FEB 20, 2020 | PANELIST: CHRISTINA TAN, MD, MPH


Segment Description: Christina Tan, MD, MPH, state epidemiologist, assistant commissioner, New Jersey Department of Health, discusses why it is important to prepare for disease epidemics and why it’s important to reduce stigma during an outbreak.

Interview transcript (modified slightly for readability):

Preparedness is very important just in general to keep in the back of our minds, because we've seen over the last decade, the emergence of a variety of different emerging infections. Whether it's COVID-19, whether it's SARS, a related novel coronavirus situation, MERS, again another related novel coronavirus that has emerged in the last decade, to other illnesses with different transmission modes such as Zika virus, or, for instance, the emergence of imported Ebola cases and as well as imported measles cases. Preparedness is always a very important issue that we should always be keeping in the front of our minds, whether you're in health care or in public health.

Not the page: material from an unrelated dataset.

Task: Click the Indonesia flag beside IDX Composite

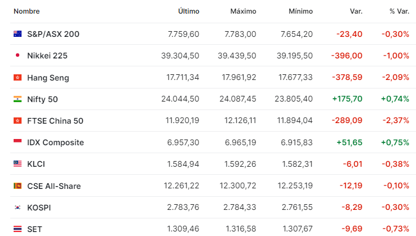Action: [18, 142]
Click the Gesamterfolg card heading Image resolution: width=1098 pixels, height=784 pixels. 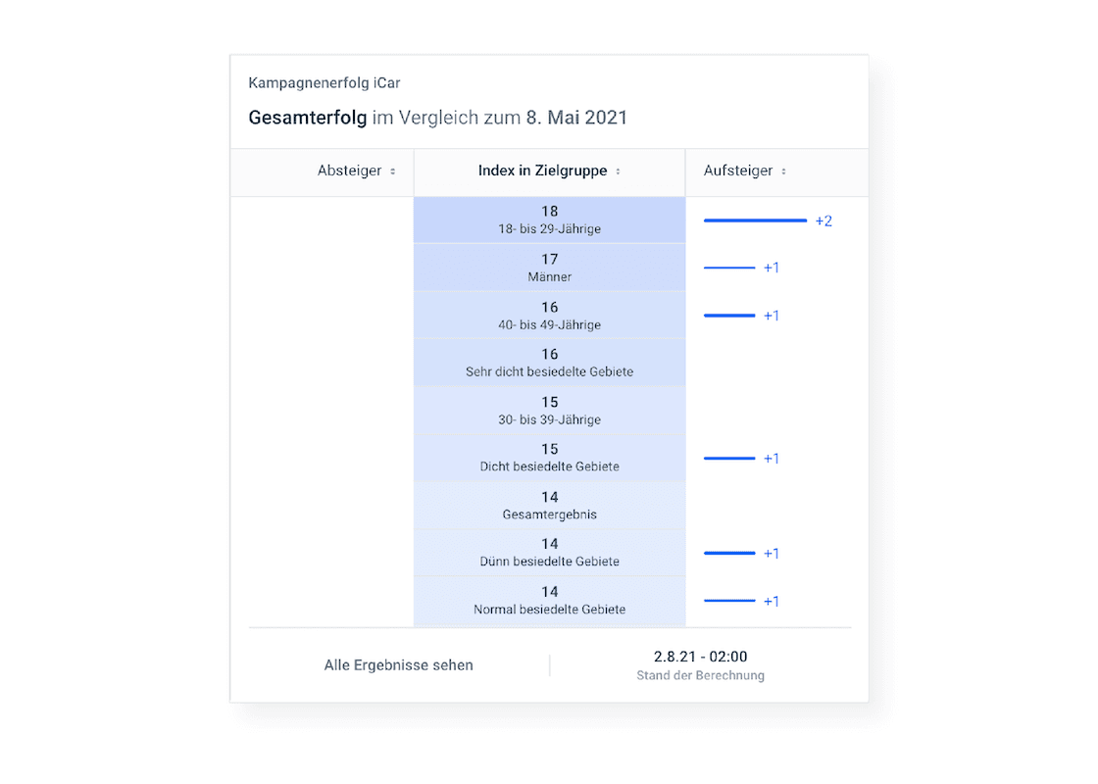click(x=437, y=118)
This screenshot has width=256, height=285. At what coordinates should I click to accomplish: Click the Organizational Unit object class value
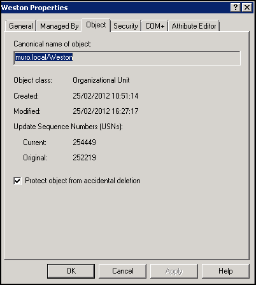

Unfortunately, we're hearing about cases of stigmatization and prejudice against certain populations, particularly related to travelers coming back from China. We want to remind everybody that what we're fighting right now is a virus. We're not fighting against pockets of our population who might have had a risk factor that put them at risk for, for COVID-19 illness. We want to remind everybody that the best way to dispel myth is to keep yourself informed. Go to trusted sources, such as the Centers for Disease Control and Prevention's website where they're keeping up with the most up to date information so that we can make sure that we get the facts out there. That is really important for dispelling any sort of myths.